Sunday 1 June 2014

The Exhibition Looms

Nearly-complete Panel
The wiring has been a treat, exercising my grey cells somewhat. I am glad to have tried using a wiring list, however. This has made me think things through, such as colour coding. Mind you, if I'd paid more attention to the last column - length - I might not have run out of red quite so soon! Just visible is the start of the lacing that keeps 10 (soon to be 12) point and signal motor cables from tying themselves into complex knots while I'm working on them.

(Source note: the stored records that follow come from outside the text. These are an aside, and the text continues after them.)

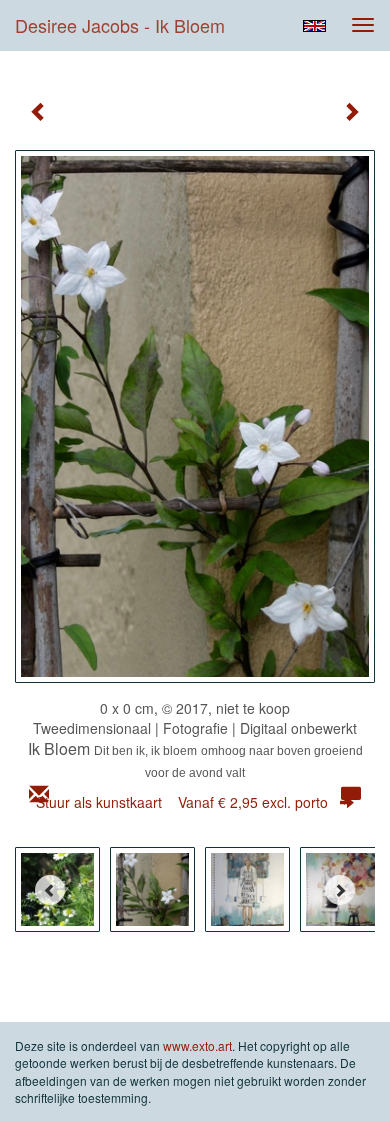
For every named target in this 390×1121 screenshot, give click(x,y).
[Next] (340, 890)
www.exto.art (197, 1045)
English (314, 26)
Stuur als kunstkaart (182, 802)
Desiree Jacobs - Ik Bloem (120, 25)
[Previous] (50, 890)
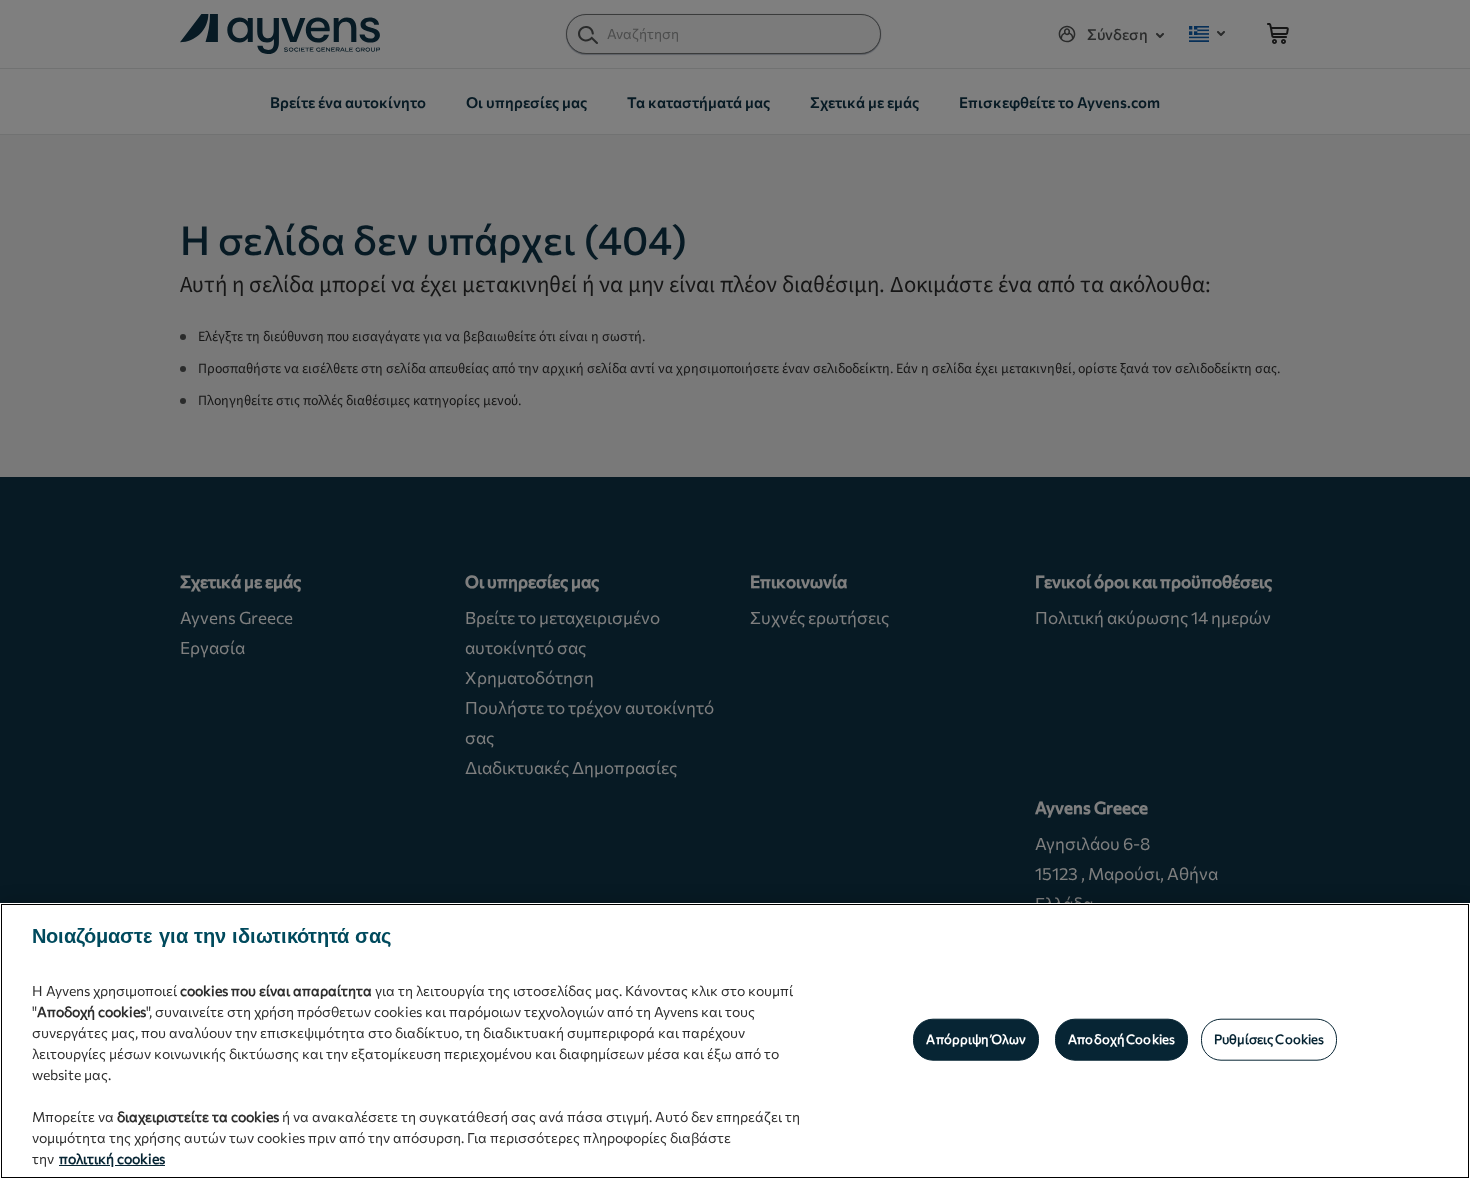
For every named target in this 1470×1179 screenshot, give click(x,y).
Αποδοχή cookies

The original control panel was a Gaugemaster PCU2, switch 6 of which had been replaced by a DPDT switch. This latter seems only to have flipped the feed and return from one end of the passing loop to the other in the original wiring. This made it possible to pass trains without isolating sections, but it meant that the up facing point at the Lynton end could only be operated in tandem with the down facing point at the Barnstaple end. In reality, these points were operated separately and not even interlocked. I'm probably going to avoid wiring isolation switches back at the panel by linking the isolation sections to the operation of the starting signals.

Anyhow, in the absence of a ready-to-hand replacement for the PCU2, I've gone all Peco. This is the first time I've installed passing contact switches (though that's what the PCU2 consists of unless hacked about), and it took visits to two local model shops to get them together. The yellow one is not some nod to prototype practice, but merely what happens when shops can only keep limited stock. I'm very lucky that within 40 minutes' drive I have five such shops, although with more planning (back to that wiring list again), I would have got everything a lot cheaper over the Internet and not had such an adverse effect on carbon emissions.

The other levers are, as per the original, red for signals and black for points. They are however arranged in the same order as the items they operate, because the prototype layout might lead to confusion during an exhibition.